#### [ЗАДАНИЕ 1]
Изложите исходный текст в двух предложениях.

#### [ИСХОДНЫЙ ТЕКСТ]
____
Очевидно, что площадкой совместной деятельности духовенства и интеллигенции стало не само Братство, а издававшиеся при его поддержке журналы «Век» и «Церковное обновление». Исследование редких экземпляров обоих журналов позволило Шеррер прийти к выводу, что «между редакцией журналов и самим “Братством ревнителей церковного обновления” существовали разногласия», которые показывают, что «представители интеллигенции, входившие в него, не составляли сплоченной группы в том, что касается концепции церковного обновления». Одна часть интеллигенции толкала представителей духовенства на путь «нового религиозного сознания», однако эти выступления вызвали открытую оппозицию Аскольдова, Свенцицкого и Бердяева, которые «полностью поддержали стремление журнала и “Братства” к религиозному обновлению в рамках существующей Церкви»[76].

В целом исследовательница оценивает «первую попытку совместных действий духовенства и интеллигенции» как кратковременную и не увенчавшуюся успехом, объясняя неудачу «обстоятельствами той эпохи, т. е. реакцией, которая затормозила революционный порыв и всю либерально-прогрессивную деятельность»[77]. Шеррер находит следы деятельности «группы 32-х священников» в новую эпоху: после 1917 года одни участники группы входят в «Общероссийский Союз демократического православного духовенства и мирян», который поддерживал политическую программу эсеров и требовал «ликвидации капитала во имя Христово», а другие становятся активными деятелями Поместного собора Российской церкви.

В 2009 году вышла в свет монография Д. А. Головушкина «Феномен обновленчества в русском православии первой половины XX века». Автор монографии ставит пред собой задачу комплексной историко-религиоведческой оценки обновленческого движения. При этом, с точки зрения избранной Д. А. Головушкиным методологии, термины «обновленчество» и «обновленческое движение» «могут быть применимы как к обновленчеству начала XX века, так и к движению 1920-х – 1940-х гг…»[78]. Основанием для такого объединения явлений, которые, по мнению многих церковных и светских историков, имеют различную природу, становится само понимание «обновленчества» как «религиозного феномена, возникшего и получившего развитие в русском православии в первой половине XX века, ориентированного на реформу внутреннего содержания религиозной системы – вероучения, обрядности и организационной структуры, а также трансформацию социальной доктрины русского православия»[79]. Такое определение «обновленческого движения» предлагает в качестве главного признака исследуемого феномена стремление к изменению, не учитывая истоков, причин, природы этого стремления. Нам представляется, что, с одной стороны, число исторических фактов, попадающих под это определение, может быть весьма расширено, а с другой – именно внутренняя мотивация стремления к обновлению церковной жизни может играть весьма существенную роль в характеристике явления в целом. Дискуссионным представляется также вопрос об ориентации дореволюционного движения ревнителей церковного обновления на реформу вероучения, особенно если понимать «православное вероучение» не как сумму догматических формул, а как «апостольское предание целостной истины»[80].
____
#### [СТРОКИ ДАННЫХ]
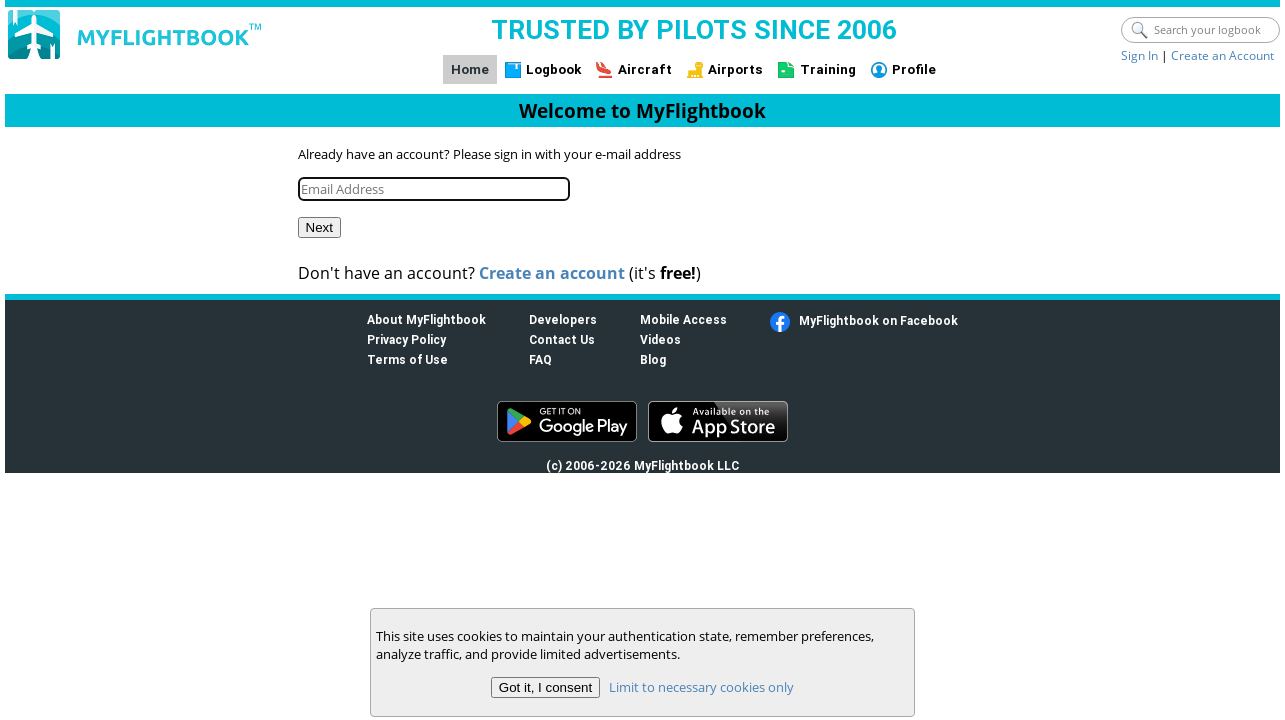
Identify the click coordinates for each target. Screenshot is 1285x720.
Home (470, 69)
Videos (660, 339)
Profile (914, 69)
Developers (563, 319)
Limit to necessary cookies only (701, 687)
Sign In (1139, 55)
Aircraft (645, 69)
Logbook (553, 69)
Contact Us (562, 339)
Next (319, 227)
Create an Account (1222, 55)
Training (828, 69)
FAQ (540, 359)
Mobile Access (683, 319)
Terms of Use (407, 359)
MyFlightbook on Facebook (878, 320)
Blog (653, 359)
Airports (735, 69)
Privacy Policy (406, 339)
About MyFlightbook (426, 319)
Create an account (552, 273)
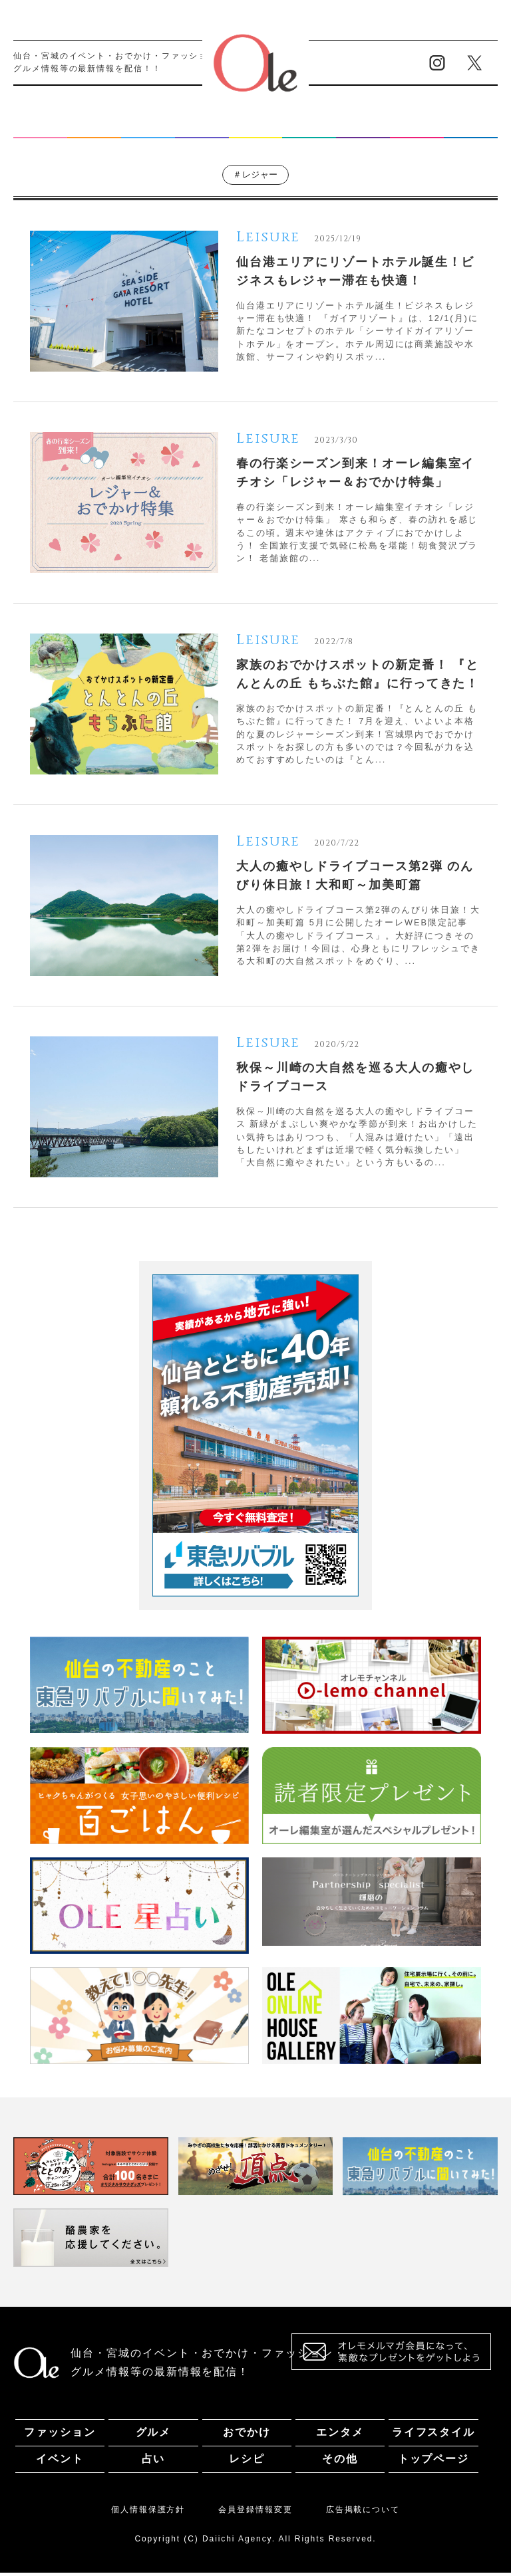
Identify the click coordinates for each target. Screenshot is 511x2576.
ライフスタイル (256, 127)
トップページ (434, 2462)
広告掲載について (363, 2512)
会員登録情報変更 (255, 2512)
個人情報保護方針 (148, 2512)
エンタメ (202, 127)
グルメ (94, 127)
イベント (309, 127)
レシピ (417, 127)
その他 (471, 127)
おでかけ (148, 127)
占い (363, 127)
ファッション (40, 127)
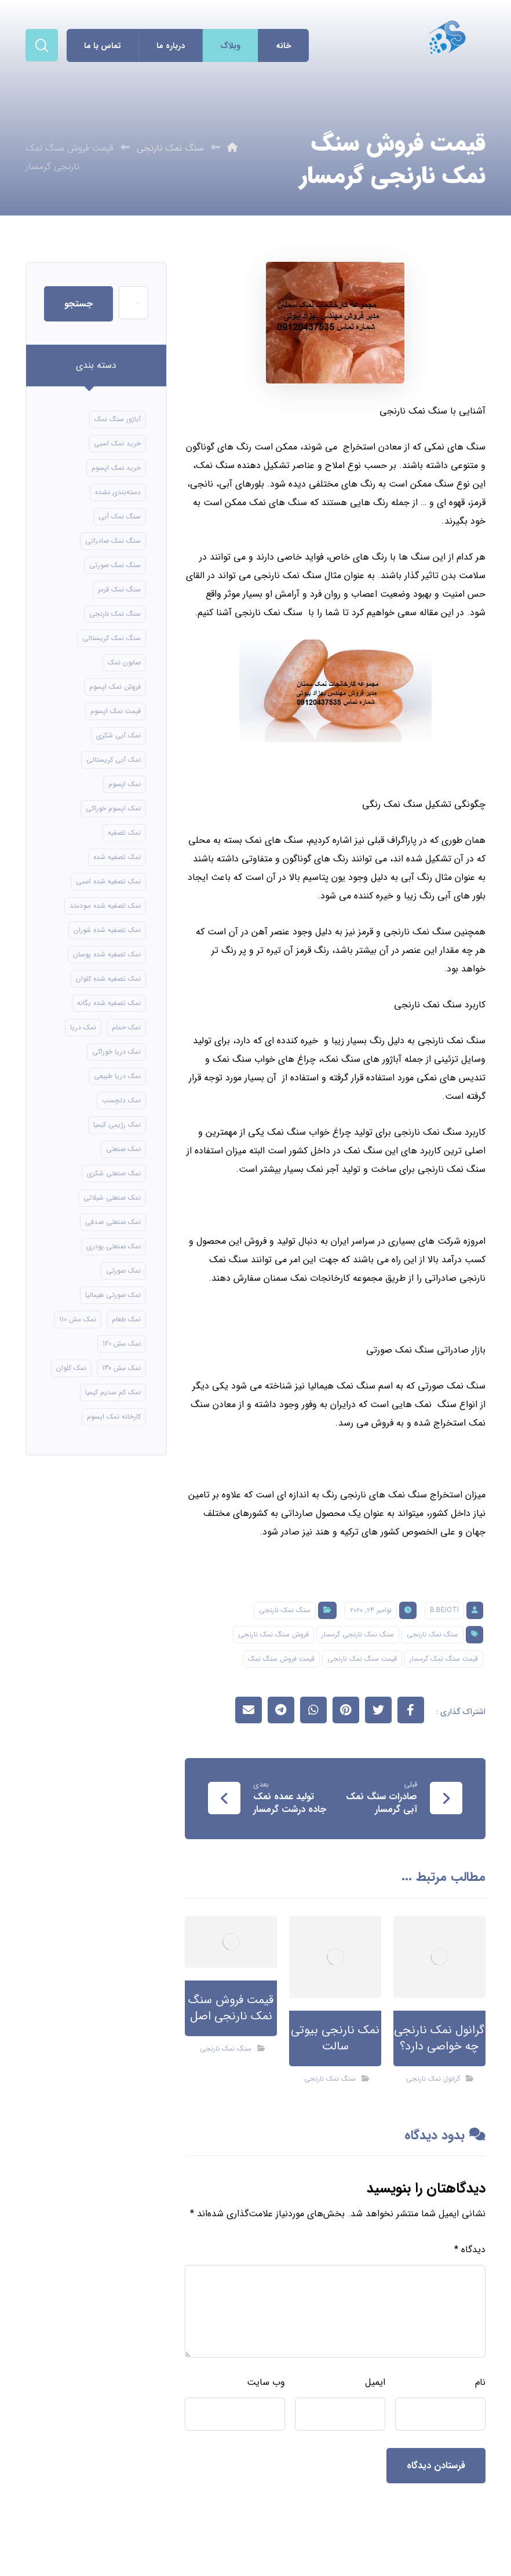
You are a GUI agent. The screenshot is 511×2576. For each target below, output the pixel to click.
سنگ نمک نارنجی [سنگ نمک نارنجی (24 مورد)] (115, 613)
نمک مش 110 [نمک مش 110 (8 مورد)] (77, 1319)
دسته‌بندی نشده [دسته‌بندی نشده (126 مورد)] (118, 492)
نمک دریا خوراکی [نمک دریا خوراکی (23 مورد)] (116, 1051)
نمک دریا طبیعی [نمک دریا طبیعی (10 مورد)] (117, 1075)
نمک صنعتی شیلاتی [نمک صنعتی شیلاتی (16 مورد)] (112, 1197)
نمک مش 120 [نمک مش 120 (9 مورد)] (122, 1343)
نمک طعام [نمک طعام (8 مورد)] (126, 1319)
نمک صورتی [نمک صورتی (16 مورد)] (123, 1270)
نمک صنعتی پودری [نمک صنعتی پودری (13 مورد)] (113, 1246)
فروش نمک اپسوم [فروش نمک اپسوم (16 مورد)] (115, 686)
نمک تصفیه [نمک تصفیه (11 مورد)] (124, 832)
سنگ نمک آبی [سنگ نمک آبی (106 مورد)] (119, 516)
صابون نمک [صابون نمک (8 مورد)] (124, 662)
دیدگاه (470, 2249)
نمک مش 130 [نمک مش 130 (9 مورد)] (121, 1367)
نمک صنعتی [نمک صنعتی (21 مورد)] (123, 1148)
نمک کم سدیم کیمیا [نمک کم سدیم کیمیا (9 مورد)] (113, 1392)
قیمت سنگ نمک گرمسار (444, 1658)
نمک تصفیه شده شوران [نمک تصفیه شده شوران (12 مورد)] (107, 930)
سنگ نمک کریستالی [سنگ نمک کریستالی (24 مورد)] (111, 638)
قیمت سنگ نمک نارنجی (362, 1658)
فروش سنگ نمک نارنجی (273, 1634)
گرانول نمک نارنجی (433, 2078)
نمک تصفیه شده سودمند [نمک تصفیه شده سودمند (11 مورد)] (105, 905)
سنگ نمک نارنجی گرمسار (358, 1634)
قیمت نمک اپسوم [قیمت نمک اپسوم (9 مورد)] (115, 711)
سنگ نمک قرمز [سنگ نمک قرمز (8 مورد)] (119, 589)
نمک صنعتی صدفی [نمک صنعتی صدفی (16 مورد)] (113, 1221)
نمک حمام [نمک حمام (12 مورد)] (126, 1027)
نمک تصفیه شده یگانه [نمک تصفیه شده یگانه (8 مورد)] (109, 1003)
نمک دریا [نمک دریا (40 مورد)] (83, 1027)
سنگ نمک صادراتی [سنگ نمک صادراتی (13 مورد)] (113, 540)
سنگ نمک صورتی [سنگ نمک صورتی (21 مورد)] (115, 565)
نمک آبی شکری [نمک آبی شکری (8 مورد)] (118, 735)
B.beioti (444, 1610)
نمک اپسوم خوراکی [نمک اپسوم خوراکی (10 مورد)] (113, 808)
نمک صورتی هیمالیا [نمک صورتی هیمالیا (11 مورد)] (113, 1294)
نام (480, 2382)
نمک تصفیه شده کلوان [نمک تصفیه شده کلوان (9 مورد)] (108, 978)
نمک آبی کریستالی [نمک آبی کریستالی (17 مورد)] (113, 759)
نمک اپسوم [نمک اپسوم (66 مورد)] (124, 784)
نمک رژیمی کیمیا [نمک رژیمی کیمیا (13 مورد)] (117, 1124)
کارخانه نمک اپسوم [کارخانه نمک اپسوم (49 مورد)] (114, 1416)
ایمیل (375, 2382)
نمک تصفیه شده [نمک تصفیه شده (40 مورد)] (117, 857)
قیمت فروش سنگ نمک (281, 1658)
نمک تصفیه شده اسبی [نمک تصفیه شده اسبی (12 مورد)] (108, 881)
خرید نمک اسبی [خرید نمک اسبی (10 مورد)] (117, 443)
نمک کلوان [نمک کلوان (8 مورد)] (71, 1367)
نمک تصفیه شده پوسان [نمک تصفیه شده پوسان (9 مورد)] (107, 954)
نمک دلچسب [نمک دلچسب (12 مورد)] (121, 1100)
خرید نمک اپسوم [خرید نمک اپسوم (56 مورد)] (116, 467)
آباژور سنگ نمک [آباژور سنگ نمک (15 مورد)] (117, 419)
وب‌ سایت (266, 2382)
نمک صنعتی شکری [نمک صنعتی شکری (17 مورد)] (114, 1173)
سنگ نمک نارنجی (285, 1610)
____
#### [ЗАДАНИЕ 2]
Внесите в нумерованный список строки данных, начиная со строки, содержащей «نمک اپسوم خوراکی [نمک», и заканчивая последней строкой данных, включая обе. Пустые строки пропустите.

#### [РЕЗУЛЬТАТ 1]
По выводам Шеррер, площадкой совместной деятельности духовенства и интеллигенции стали журналы «Век» и «Церковное обновление», а эта первая попытка, при разногласиях внутри интеллигенции, оказалась кратковременной и неуспешной, хотя следы «группы 32-х священников» обнаруживаются и после 1917 года. Монография Д. А. Головушкина 2009 года применяет термин «обновленчество» и к началу XX века, и к движению 1920-х – 1940-х годов, определяя его через стремление к реформе, а в исходном тексте это определение оспаривается за то, что оно не учитывает истоков, причин и природы этого стремления.

#### [РЕЗУЛЬТАТ 2]
1. نمک اپسوم خوراکی [نمک اپسوم خوراکی (10 مورد)] (113, 808)
2. نمک صورتی هیمالیا [نمک صورتی هیمالیا (11 مورد)] (113, 1294)
3. نام (480, 2382)
4. نمک تصفیه شده کلوان [نمک تصفیه شده کلوان (9 مورد)] (108, 978)
5. نمک آبی کریستالی [نمک آبی کریستالی (17 مورد)] (113, 759)
6. نمک اپسوم [نمک اپسوم (66 مورد)] (124, 784)
7. نمک رژیمی کیمیا [نمک رژیمی کیمیا (13 مورد)] (117, 1124)
8. کارخانه نمک اپسوم [کارخانه نمک اپسوم (49 مورد)] (114, 1416)
9. ایمیل (375, 2382)
10. نمک تصفیه شده [نمک تصفیه شده (40 مورد)] (117, 857)
11. قیمت فروش سنگ نمک (281, 1658)
12. نمک تصفیه شده اسبی [نمک تصفیه شده اسبی (12 مورد)] (108, 881)
13. خرید نمک اسبی [خرید نمک اسبی (10 مورد)] (117, 443)
14. نمک کلوان [نمک کلوان (8 مورد)] (71, 1367)
15. نمک تصفیه شده پوسان [نمک تصفیه شده پوسان (9 مورد)] (107, 954)
16. نمک دلچسب [نمک دلچسب (12 مورد)] (121, 1100)
17. خرید نمک اپسوم [خرید نمک اپسوم (56 مورد)] (116, 467)
18. آباژور سنگ نمک [آباژور سنگ نمک (15 مورد)] (117, 419)
19. وب‌ سایت (266, 2382)
20. نمک صنعتی شکری [نمک صنعتی شکری (17 مورد)] (114, 1173)
21. سنگ نمک نارنجی (285, 1610)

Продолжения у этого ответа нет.